Wooden wedges: I like the idea of being able to 'custom' make the angle on one's wedges (the 2D metal ones often don't produce enough gap at the end for me. Haven't tried a wood grenade though). The wooden wedge seems like it would give more laterally than a metal one, which could be the difference between a round in pieces or the wedge becoming a permanent part of the round, especially if you're splitting oak with an oak wedge. Can you share a photo of your wooden wedge?


----------



## wkpoor (Apr 30, 2011)

I get a pick up later this weekend. What makes the wooden wedges work is there ability to pry outward. If they bottom out then yes they are no good, but if they are working as intended they give more leverage to open up a large round.


----------



## Kenster (Apr 30, 2011)

Woody Stover said:
			
		

> Kenster, that hatchet certainly looks old-school...  :coolsmile:



Actually, it's a hand maul.  Weighs about five pounds.  Does a nice job of splitting small pieces but I find the sledge side of the head very useful, too.


----------



## Kenster (Apr 30, 2011)

okotoks guy said:
			
		

> Just thought I would compliment Kenster on some very fine photography.
> 
> Nice Pics.
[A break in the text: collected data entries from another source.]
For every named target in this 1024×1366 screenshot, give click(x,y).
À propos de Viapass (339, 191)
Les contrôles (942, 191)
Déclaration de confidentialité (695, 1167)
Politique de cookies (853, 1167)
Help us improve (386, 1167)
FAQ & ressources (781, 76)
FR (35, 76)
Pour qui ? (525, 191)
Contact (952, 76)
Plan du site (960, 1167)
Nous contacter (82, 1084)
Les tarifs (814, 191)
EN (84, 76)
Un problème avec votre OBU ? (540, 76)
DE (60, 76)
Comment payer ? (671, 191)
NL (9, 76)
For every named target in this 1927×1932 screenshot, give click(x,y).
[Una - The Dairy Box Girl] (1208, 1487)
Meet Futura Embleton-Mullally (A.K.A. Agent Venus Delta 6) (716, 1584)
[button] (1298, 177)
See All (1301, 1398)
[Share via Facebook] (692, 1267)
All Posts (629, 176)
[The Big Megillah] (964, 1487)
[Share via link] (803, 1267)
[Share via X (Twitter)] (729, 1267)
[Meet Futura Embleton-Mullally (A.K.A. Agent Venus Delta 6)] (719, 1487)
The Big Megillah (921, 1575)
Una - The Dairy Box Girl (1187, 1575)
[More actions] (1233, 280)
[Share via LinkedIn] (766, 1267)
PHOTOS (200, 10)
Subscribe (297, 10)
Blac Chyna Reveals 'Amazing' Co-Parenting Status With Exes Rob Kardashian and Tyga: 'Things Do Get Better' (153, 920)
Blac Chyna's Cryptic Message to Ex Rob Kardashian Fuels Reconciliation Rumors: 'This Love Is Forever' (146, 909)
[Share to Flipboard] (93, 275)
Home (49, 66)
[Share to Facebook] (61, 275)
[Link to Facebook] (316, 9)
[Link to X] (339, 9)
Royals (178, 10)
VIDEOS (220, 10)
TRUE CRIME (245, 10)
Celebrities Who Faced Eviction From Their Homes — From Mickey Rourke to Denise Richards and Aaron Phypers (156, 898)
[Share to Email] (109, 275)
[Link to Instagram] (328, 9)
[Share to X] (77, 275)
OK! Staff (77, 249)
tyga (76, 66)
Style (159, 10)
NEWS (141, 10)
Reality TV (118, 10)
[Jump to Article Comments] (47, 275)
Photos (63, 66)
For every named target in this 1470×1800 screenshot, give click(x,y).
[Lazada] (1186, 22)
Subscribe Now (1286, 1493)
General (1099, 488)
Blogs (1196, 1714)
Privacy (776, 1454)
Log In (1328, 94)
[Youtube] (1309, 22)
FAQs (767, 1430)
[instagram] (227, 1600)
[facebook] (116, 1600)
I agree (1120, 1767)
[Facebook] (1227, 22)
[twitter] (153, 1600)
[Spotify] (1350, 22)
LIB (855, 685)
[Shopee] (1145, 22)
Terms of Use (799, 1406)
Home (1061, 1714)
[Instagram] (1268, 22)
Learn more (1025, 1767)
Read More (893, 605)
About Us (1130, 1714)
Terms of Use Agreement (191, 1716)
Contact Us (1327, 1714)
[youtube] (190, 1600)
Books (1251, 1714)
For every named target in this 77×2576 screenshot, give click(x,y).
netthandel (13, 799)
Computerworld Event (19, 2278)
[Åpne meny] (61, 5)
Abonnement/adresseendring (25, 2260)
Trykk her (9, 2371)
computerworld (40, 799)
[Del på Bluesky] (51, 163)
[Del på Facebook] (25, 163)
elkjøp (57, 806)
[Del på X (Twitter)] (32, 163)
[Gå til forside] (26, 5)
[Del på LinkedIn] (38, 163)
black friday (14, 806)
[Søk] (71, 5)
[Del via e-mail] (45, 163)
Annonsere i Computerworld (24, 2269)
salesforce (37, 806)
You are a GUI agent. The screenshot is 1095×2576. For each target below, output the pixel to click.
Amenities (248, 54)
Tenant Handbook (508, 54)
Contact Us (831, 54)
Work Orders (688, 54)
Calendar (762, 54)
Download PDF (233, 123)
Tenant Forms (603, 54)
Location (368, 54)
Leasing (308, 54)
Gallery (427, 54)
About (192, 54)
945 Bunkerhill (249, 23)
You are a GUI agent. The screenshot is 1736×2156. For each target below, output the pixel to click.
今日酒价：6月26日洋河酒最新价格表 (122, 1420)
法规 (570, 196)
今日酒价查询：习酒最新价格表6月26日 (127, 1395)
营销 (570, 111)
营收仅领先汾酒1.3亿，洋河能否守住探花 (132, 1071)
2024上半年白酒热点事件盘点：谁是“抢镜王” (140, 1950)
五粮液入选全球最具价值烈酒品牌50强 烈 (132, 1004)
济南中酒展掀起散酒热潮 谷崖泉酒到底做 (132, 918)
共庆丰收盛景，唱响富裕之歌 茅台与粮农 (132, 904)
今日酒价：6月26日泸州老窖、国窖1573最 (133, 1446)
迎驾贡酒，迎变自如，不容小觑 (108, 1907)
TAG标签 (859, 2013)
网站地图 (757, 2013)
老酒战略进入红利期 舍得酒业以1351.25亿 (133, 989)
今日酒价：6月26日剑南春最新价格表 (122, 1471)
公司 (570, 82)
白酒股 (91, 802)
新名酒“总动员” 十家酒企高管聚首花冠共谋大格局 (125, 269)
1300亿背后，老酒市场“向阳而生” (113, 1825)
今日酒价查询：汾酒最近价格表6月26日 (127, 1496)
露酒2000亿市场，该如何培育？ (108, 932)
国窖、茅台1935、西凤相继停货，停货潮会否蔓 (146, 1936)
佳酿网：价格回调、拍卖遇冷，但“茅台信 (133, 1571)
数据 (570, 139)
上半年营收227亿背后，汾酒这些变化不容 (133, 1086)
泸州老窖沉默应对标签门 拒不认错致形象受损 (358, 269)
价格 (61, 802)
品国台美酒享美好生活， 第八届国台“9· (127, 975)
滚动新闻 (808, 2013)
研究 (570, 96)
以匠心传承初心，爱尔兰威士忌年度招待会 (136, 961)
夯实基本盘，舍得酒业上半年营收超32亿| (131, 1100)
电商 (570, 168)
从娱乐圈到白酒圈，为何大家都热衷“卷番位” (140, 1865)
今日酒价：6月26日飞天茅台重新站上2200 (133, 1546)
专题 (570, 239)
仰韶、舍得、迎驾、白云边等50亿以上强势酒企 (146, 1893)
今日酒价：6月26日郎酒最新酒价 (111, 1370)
Thanks for sharing.



Thanks, Okotuks!   They were taken with my iPhone4.   It really does a great job.


----------



## BrotherBart (May 1, 2011)

A pair of Harbor Freight ramps for $29 on sale were the best investment I ever made. I roll them big suckers up the ramps into the trailer and split'em back at the house. My back thanks me for it because I used to macho them up into the trailer and have paid for it ever since.


----------



## Thistle (May 1, 2011)

BrotherBart said:
			
		

> A pair of Harbor Freight ramps for $29 on sale were the best investment I ever made. I roll them big suckers up the ramps into the trailer and split'em back at the house. My back thanks me for it because I used to macho them up into the trailer and have paid for it ever since.



Cheaper than a trip to the doctor or chiropractor thats for sure.No ramps here (they sound like a great idea though) I keep a pair of stout 2 x 12 about 6-7ft long handy for similar uses.


----------